16 August 2002
We were somewhat slow to get on the road the next morning, which was a bit slack considering the driving we had to do. But since three of us have had heavy colds, it’s been difficult to break camp with any speed. We eventually pulled out late morning and drove through Nundroo to Penong, where we refuelled and had a toilet stop. Without any ado, we drove on to Ceduna, where we surrendered our onions and garlic to the quarantine station. We stopped in town long enough to leave a message on Jane Thorn’s answering machine, and leave a message with the distance education people as to our whereabouts. We also did a quick shop to replace the items we lost at quarantine. We got stuck behind a semi-trailer that was towing some mining equipment as we left Ceduna, and pulled over to the side of the road to let it go ahead, rather than attempt to overtake it.
We drove on to Wudinna where we refuelled, and then to a bush camp 19 km east of Kyancutta. It wasn’t the best spot we have seen. It was squeezed between the highway and a wheat field. Worst of all there was a big four-wheel drive with a caravan and noisy generator. In addition to the latter, the old fellow had built an enormous fire using living branches of a Eucalypt sapling. How much energy does one couple need to camp for a night?
We faced the decision of whether to push on and look for another camp, or investigate the options where we were. We chose the latter course of action. We had noticed that service roads ran along the side of many of the wheat fields. There were signs designed to deter you from using the road, but they were easily side-stepped. So we travelled along the fence line for a short way to find a suitable camping spot that was far enough away from both the generator and the highway.
We set up the tent and immediately set about hunting for wood. It was shaping up to be a cold night, and our comfort depended on getting a campfire going. Luckily I found what appeared to be either a pile of cleared wood or someone’s secret stash of firewood. Clare and I loaded up the back seat of the Nimbus, and our comfort was secure. We watched the sun go down over the wheat field and felt the temperature drop, and ate sausages that were sizzled in the skillet over the campfire coals.
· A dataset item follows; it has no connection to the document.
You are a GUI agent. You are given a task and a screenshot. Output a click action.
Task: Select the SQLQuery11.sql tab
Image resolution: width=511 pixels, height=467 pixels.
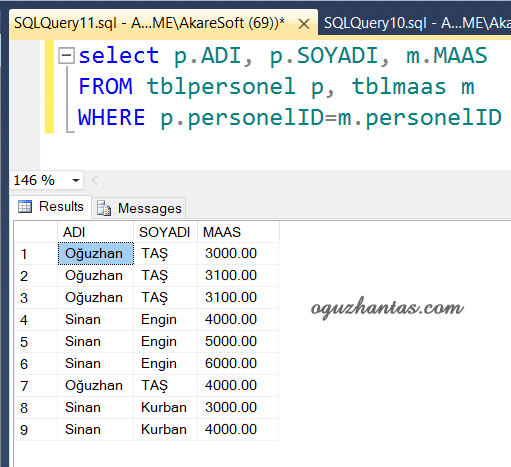tap(149, 23)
We had found bliss yet again. We stayed up and sang songs, and then everyone beat a retreat from the cold, except me (I stayed up to write this). The cold soon got the better of me too however, and I retired to a restless night’s sleep – restless because Susie was tossing and turning with her cold.
The next morning, evidence of the cold night was all around. There was a heavy fog over the entire area and the chairs in the tent were covered with frost. We got the campfire going again and made some toast and tea to cheer up the cold tummies, and then we hit the road again with less than 500 km to go before Adelaide.
We continued to drive through the South Australian wheat belt until Kimba, after which the wheat fields reverted to beautiful open bushland with red soil and grey saltbush.
We should arrive in Adelaide by mid-afternoon.